*Your goal*:
Exactly as they appear, set down all of the records.

*Data provided*:
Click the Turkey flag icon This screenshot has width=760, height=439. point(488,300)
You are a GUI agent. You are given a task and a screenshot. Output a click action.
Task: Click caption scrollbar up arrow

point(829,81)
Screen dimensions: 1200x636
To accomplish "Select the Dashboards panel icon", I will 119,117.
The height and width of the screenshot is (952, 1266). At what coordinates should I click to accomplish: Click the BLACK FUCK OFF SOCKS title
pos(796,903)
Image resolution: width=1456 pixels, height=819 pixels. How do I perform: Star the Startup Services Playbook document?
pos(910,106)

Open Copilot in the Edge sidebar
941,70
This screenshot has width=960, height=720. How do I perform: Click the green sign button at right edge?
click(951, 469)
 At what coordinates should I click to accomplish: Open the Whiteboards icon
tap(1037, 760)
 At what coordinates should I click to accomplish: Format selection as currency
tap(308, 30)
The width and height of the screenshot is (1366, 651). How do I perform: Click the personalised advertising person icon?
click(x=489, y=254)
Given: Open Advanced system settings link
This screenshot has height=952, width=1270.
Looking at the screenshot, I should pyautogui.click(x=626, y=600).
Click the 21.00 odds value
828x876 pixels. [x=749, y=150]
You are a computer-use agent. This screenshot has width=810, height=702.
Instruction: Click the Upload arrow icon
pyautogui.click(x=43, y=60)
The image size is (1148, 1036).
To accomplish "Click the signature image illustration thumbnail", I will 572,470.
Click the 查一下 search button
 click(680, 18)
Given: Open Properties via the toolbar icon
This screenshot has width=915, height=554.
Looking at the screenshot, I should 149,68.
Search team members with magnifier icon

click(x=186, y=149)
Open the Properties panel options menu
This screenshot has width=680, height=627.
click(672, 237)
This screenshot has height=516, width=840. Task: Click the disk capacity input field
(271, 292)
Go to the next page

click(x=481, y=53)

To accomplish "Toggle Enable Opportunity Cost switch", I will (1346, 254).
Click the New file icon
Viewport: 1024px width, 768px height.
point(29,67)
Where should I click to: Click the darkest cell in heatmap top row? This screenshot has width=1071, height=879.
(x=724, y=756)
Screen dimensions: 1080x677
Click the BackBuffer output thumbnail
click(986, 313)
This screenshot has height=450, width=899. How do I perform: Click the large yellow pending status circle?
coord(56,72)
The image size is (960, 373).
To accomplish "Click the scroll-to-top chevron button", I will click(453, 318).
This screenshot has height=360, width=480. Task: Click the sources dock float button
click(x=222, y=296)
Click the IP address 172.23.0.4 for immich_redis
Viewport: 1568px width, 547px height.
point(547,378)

*Final answer*:
Click the Turkey flag icon This screenshot has width=760, height=439. point(488,300)
You are a GUI agent. You are given a task and a screenshot. Output a click action.
Task: Click caption scrollbar up arrow

point(829,81)
Screen dimensions: 1200x636
To accomplish "Select the Dashboards panel icon", I will 119,117.
The height and width of the screenshot is (952, 1266). At what coordinates should I click to accomplish: Click the BLACK FUCK OFF SOCKS title
pos(796,903)
Image resolution: width=1456 pixels, height=819 pixels. How do I perform: Star the Startup Services Playbook document?
pos(910,106)

Open Copilot in the Edge sidebar
941,70
This screenshot has width=960, height=720. How do I perform: Click the green sign button at right edge?
click(951, 469)
 At what coordinates should I click to accomplish: Open the Whiteboards icon
tap(1037, 760)
 At what coordinates should I click to accomplish: Format selection as currency
tap(308, 30)
The width and height of the screenshot is (1366, 651). How do I perform: Click the personalised advertising person icon?
click(x=489, y=254)
Given: Open Advanced system settings link
This screenshot has height=952, width=1270.
Looking at the screenshot, I should pyautogui.click(x=626, y=600).
Click the 21.00 odds value
828x876 pixels. [x=749, y=150]
You are a computer-use agent. This screenshot has width=810, height=702.
Instruction: Click the Upload arrow icon
pyautogui.click(x=43, y=60)
The image size is (1148, 1036).
To accomplish "Click the signature image illustration thumbnail", I will 572,470.
Click the 查一下 search button
 click(680, 18)
Given: Open Properties via the toolbar icon
This screenshot has width=915, height=554.
Looking at the screenshot, I should 149,68.
Search team members with magnifier icon

click(x=186, y=149)
Open the Properties panel options menu
This screenshot has width=680, height=627.
click(672, 237)
This screenshot has height=516, width=840. Task: Click the disk capacity input field
(271, 292)
Go to the next page

click(x=481, y=53)

To accomplish "Toggle Enable Opportunity Cost switch", I will (1346, 254).
Click the New file icon
Viewport: 1024px width, 768px height.
point(29,67)
Where should I click to: Click the darkest cell in heatmap top row? This screenshot has width=1071, height=879.
(x=724, y=756)
Screen dimensions: 1080x677
Click the BackBuffer output thumbnail
click(986, 313)
This screenshot has height=450, width=899. How do I perform: Click the large yellow pending status circle?
coord(56,72)
The image size is (960, 373).
To accomplish "Click the scroll-to-top chevron button", I will click(453, 318).
This screenshot has height=360, width=480. Task: Click the sources dock float button
click(x=222, y=296)
Click the IP address 172.23.0.4 for immich_redis
Viewport: 1568px width, 547px height.
point(547,378)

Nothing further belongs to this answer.